↓↓↓

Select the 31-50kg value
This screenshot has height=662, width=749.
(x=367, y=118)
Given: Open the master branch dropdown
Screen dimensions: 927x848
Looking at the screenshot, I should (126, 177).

↑↑↑
↓↓↓

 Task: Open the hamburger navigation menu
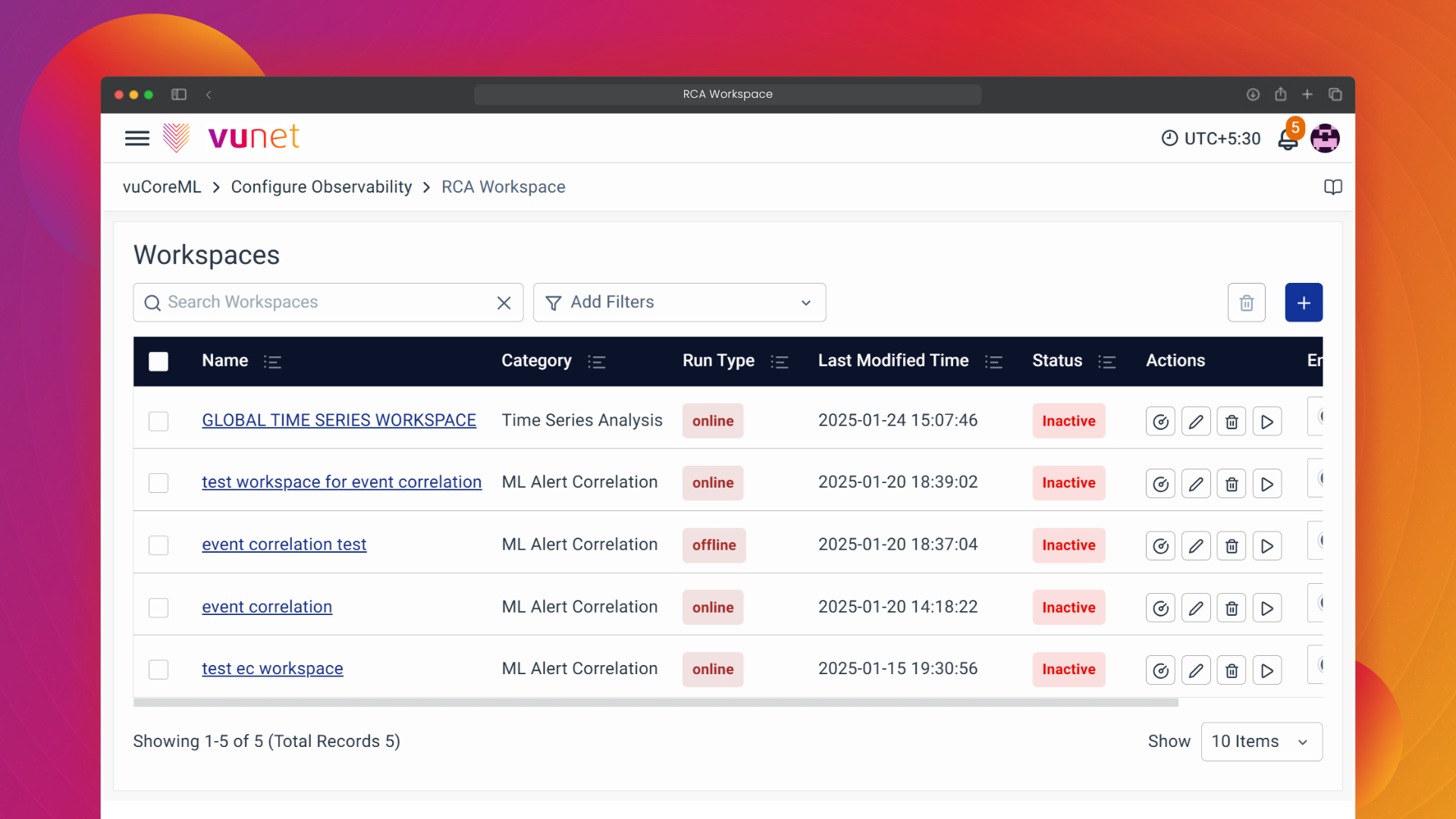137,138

↑↑↑

The request:
Format everything in the records above from the line containing "Given: Open the master branch dropdown" down to the line containing "Looking at the", both ends included, as a numbered list. Leave out any blank lines.

Answer below:
1. Given: Open the master branch dropdown
2. Screen dimensions: 927x848
3. Looking at the screenshot, I should (126, 177).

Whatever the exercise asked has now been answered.